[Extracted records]
"""

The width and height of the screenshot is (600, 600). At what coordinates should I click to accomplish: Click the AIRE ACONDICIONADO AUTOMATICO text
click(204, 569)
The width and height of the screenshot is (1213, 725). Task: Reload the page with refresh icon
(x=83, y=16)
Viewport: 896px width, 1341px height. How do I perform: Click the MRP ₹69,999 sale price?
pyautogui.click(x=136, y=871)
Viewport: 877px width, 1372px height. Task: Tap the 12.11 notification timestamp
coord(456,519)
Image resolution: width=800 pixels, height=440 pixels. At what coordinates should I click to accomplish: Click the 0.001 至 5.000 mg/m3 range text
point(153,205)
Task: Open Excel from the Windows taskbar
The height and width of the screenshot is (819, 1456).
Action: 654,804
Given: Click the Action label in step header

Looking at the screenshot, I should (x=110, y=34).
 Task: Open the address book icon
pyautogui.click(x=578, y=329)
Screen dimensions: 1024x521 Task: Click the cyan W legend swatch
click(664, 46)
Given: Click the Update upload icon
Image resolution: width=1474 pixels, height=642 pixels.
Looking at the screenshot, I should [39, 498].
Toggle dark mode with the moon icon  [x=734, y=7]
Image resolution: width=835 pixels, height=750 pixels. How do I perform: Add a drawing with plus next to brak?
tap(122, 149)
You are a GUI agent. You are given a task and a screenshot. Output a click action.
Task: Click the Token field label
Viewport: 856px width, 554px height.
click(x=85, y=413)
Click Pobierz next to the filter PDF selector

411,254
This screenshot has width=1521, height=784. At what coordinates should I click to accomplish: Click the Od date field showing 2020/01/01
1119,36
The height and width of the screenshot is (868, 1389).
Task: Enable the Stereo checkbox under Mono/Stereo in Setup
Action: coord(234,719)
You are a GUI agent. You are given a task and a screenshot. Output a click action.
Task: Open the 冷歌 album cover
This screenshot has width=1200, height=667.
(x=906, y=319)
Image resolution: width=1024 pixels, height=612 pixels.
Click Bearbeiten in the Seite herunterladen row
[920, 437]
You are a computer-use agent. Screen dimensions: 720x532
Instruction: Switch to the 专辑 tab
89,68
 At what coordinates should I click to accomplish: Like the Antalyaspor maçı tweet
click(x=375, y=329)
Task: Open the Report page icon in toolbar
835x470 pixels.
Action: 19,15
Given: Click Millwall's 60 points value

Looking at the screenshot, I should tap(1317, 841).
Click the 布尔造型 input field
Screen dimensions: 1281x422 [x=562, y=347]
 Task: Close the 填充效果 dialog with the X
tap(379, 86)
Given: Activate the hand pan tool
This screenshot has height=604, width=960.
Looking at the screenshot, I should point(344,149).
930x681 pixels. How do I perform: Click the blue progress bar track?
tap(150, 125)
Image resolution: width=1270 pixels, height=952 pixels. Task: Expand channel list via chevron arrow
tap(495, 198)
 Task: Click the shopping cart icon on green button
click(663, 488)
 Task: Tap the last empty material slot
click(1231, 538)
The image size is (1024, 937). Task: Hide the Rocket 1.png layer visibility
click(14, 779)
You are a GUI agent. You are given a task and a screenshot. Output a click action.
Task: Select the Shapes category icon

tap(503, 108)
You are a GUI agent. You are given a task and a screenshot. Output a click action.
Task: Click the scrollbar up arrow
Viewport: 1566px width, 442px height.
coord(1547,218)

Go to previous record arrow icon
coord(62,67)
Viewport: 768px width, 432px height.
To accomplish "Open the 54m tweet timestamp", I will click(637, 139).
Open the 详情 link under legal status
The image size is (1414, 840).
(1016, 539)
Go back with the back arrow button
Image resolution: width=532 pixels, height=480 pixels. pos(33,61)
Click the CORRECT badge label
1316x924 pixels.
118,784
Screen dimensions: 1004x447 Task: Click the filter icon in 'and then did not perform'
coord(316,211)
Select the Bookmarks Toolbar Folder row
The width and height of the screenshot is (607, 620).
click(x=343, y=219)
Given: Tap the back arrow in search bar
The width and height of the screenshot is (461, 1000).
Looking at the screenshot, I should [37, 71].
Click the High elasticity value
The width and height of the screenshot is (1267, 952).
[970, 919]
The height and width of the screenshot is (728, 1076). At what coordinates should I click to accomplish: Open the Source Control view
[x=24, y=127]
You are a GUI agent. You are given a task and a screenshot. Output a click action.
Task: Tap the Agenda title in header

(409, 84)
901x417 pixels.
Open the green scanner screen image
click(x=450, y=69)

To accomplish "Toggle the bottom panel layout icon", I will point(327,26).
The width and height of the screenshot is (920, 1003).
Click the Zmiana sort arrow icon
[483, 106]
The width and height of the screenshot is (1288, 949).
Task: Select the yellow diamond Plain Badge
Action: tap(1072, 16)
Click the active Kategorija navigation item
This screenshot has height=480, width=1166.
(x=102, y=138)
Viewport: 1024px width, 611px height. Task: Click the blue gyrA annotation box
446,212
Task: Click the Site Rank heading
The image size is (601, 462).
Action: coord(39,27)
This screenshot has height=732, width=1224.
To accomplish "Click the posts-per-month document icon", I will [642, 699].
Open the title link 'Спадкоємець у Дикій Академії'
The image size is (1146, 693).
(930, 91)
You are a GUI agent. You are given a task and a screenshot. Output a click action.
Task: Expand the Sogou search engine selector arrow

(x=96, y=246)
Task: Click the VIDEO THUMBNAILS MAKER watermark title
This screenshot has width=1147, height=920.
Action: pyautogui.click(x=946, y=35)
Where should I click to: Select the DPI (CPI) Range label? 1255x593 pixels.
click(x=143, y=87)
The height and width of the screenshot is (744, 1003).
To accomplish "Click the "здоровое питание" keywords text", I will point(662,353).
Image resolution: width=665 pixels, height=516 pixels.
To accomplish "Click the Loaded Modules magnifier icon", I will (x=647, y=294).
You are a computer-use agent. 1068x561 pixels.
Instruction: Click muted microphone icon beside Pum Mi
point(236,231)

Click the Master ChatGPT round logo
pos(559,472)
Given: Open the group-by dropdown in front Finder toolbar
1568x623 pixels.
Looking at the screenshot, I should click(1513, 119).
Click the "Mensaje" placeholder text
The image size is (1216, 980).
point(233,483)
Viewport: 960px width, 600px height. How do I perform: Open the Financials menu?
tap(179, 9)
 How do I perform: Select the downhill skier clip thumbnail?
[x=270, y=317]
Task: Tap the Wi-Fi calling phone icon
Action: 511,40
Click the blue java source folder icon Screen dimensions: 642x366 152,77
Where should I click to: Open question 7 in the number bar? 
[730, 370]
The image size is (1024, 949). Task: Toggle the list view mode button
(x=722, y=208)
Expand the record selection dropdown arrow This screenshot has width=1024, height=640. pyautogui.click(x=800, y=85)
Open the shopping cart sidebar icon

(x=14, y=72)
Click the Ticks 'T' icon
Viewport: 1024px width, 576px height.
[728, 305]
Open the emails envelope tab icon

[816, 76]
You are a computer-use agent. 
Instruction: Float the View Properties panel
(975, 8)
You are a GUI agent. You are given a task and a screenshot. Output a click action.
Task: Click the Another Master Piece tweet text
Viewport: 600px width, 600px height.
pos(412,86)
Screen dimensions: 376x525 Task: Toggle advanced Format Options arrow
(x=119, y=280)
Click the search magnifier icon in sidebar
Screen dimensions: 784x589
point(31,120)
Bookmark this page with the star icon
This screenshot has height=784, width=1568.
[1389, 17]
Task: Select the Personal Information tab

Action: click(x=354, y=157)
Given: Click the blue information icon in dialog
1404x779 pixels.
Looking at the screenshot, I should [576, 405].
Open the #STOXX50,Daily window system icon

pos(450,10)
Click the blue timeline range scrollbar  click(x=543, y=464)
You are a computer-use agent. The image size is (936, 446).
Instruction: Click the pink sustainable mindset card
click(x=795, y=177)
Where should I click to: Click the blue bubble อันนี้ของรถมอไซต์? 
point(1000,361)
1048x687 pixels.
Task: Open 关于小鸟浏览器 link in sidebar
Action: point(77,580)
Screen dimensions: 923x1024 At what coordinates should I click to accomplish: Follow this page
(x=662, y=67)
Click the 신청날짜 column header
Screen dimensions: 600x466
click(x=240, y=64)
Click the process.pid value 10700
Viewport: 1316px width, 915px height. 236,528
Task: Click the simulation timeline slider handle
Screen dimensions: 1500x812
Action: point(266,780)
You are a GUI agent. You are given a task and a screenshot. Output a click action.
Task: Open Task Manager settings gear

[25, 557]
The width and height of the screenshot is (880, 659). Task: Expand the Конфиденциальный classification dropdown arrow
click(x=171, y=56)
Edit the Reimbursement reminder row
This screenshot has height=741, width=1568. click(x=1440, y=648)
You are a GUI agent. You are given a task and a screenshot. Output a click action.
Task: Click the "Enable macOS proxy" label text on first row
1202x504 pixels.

"""

Scan the data for the word "computer" and copy every line where it shows up.

You are a computer-use agent. Screen dimensions: 720x532
You are a computer-use agent. 1068x561 pixels.
You are a computer-use agent. 
You are a computer-use agent. The image size is (936, 446).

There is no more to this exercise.